-- Begin --

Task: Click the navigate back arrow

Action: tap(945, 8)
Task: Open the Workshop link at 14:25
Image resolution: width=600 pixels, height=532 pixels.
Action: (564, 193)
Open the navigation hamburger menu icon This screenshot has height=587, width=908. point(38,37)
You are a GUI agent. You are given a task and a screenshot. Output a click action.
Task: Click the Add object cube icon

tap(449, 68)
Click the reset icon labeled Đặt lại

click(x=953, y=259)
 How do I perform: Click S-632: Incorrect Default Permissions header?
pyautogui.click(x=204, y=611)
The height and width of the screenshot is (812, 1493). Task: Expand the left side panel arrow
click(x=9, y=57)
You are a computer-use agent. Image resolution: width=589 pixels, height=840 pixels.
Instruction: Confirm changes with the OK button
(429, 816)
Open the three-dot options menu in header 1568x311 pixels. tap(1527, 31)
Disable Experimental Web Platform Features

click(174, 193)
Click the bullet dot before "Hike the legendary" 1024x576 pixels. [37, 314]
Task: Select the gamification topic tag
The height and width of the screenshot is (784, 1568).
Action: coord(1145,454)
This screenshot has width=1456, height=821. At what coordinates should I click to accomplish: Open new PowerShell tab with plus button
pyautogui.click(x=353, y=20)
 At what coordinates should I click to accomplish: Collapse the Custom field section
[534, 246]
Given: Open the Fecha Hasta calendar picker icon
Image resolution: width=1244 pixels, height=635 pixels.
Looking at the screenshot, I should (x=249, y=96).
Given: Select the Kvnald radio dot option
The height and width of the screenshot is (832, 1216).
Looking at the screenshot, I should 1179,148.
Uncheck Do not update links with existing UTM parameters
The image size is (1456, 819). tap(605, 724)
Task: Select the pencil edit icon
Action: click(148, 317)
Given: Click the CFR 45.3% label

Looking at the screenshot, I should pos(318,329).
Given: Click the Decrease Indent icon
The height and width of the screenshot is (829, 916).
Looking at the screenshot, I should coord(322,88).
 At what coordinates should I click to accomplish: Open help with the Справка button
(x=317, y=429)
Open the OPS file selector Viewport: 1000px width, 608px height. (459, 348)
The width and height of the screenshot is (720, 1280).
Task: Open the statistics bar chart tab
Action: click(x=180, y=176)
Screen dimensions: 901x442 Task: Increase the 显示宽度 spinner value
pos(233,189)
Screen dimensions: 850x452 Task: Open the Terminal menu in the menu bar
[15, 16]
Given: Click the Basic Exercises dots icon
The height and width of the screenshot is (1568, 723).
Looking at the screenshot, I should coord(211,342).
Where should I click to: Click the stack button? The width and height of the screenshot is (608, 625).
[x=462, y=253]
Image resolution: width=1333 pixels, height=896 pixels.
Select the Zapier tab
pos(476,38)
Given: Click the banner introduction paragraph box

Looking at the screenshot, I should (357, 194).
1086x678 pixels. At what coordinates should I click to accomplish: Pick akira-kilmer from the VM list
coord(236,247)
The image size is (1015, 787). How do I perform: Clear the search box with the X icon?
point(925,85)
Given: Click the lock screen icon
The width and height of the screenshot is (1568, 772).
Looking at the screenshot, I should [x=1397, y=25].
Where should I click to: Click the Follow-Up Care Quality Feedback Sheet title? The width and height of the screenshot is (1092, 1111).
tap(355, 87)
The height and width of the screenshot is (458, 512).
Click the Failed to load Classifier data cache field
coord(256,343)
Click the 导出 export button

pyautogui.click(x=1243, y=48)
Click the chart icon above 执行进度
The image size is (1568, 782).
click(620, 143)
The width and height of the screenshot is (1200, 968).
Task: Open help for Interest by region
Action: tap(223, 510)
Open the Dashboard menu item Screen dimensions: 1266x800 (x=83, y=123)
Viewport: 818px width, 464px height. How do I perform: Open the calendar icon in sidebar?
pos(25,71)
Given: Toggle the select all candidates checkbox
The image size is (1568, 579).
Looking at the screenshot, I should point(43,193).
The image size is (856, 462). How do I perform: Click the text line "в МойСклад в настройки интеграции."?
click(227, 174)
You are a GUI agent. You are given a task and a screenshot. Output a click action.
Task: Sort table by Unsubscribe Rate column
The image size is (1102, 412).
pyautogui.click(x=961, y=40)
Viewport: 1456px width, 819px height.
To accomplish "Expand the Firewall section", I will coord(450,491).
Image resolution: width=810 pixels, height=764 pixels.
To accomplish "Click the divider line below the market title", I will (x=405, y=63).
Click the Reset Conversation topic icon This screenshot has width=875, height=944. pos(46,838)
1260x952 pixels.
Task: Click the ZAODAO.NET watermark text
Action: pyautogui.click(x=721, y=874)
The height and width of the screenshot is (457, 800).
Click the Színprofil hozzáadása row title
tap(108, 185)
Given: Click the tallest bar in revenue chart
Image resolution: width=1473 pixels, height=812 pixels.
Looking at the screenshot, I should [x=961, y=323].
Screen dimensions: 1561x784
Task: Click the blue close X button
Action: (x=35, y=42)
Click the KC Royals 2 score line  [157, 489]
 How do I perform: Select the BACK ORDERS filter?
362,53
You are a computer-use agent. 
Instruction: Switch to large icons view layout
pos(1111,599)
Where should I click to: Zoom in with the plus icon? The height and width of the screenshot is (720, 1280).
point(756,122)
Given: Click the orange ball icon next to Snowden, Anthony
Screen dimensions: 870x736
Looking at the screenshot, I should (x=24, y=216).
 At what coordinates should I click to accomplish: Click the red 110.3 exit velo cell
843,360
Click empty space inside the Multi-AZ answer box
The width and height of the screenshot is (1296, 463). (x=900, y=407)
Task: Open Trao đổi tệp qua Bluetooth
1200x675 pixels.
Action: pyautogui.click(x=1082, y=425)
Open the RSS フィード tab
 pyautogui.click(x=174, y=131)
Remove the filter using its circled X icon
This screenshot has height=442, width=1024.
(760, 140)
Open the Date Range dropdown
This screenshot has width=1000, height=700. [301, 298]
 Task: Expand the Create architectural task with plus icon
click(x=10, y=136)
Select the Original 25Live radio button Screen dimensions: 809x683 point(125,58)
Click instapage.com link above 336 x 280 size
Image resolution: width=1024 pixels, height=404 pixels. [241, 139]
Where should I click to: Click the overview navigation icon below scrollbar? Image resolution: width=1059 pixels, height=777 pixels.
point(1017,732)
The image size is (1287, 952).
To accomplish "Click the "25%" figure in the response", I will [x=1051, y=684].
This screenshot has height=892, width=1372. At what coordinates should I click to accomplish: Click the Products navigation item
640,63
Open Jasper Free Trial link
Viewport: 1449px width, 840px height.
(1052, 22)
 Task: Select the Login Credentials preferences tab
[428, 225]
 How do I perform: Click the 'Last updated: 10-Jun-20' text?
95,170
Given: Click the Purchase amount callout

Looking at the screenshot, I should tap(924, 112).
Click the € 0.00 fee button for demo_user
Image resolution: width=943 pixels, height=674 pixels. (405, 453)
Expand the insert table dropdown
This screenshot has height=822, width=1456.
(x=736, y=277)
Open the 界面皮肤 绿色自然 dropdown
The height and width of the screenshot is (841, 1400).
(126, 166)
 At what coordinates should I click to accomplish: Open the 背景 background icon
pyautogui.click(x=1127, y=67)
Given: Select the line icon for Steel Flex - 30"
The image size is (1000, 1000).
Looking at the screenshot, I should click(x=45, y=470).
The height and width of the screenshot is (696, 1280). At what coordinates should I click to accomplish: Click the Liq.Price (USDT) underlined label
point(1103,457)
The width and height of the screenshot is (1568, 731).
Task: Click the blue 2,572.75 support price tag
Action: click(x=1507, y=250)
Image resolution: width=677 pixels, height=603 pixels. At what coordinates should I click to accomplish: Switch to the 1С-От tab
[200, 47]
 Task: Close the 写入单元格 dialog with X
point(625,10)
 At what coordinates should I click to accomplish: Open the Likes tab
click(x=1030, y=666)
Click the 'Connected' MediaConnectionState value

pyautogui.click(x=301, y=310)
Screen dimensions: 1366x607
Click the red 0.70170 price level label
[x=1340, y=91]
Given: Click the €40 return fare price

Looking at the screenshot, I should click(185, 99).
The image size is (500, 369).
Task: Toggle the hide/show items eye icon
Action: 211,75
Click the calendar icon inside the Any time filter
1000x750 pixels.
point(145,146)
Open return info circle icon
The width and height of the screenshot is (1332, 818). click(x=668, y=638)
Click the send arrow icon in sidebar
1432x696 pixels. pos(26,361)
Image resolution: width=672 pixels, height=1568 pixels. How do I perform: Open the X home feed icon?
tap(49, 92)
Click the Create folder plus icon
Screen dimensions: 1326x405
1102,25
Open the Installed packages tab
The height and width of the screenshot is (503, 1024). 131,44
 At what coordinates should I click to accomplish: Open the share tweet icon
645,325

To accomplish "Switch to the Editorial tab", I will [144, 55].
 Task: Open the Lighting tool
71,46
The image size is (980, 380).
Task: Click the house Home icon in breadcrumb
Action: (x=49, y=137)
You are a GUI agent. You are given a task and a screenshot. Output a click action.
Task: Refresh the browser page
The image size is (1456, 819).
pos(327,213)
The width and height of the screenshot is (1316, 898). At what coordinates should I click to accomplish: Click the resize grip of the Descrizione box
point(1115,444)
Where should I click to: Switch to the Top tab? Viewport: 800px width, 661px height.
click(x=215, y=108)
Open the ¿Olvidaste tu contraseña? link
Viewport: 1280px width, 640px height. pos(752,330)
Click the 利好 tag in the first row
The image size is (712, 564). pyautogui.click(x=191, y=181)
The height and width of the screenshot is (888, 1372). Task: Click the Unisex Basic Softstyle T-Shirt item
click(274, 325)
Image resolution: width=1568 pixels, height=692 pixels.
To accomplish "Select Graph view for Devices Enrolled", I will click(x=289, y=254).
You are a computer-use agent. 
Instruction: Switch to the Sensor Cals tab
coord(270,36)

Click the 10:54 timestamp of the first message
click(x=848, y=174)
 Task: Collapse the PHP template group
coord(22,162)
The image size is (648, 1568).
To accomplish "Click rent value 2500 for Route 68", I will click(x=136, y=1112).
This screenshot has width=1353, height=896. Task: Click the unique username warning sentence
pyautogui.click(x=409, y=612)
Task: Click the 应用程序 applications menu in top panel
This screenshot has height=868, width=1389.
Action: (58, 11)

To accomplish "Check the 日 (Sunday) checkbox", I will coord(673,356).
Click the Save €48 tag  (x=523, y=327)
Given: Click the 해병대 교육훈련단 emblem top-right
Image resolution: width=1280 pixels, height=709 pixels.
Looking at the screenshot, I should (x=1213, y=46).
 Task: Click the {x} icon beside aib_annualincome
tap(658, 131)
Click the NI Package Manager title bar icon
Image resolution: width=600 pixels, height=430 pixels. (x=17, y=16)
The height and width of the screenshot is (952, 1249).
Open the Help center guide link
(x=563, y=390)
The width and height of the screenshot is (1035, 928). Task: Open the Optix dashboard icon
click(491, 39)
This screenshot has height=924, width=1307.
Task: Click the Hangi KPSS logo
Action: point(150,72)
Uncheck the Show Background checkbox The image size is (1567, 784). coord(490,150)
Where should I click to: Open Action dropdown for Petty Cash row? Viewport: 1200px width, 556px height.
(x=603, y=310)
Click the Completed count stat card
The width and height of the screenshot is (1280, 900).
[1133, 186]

-- End --

* Task to carry out: Can you copy the records verbatim, beginning at the line that contains "The image size is (1015, 787)." and stopping after the line that contains "pyautogui.click(x=1243, y=48)"?

* Written solution:
The image size is (1015, 787). How do I perform: Clear the search box with the X icon?
point(925,85)
Given: Click the lock screen icon
The width and height of the screenshot is (1568, 772).
Looking at the screenshot, I should [x=1397, y=25].
Where should I click to: Click the Follow-Up Care Quality Feedback Sheet title? The width and height of the screenshot is (1092, 1111).
tap(355, 87)
The height and width of the screenshot is (458, 512).
Click the Failed to load Classifier data cache field
coord(256,343)
Click the 导出 export button

pyautogui.click(x=1243, y=48)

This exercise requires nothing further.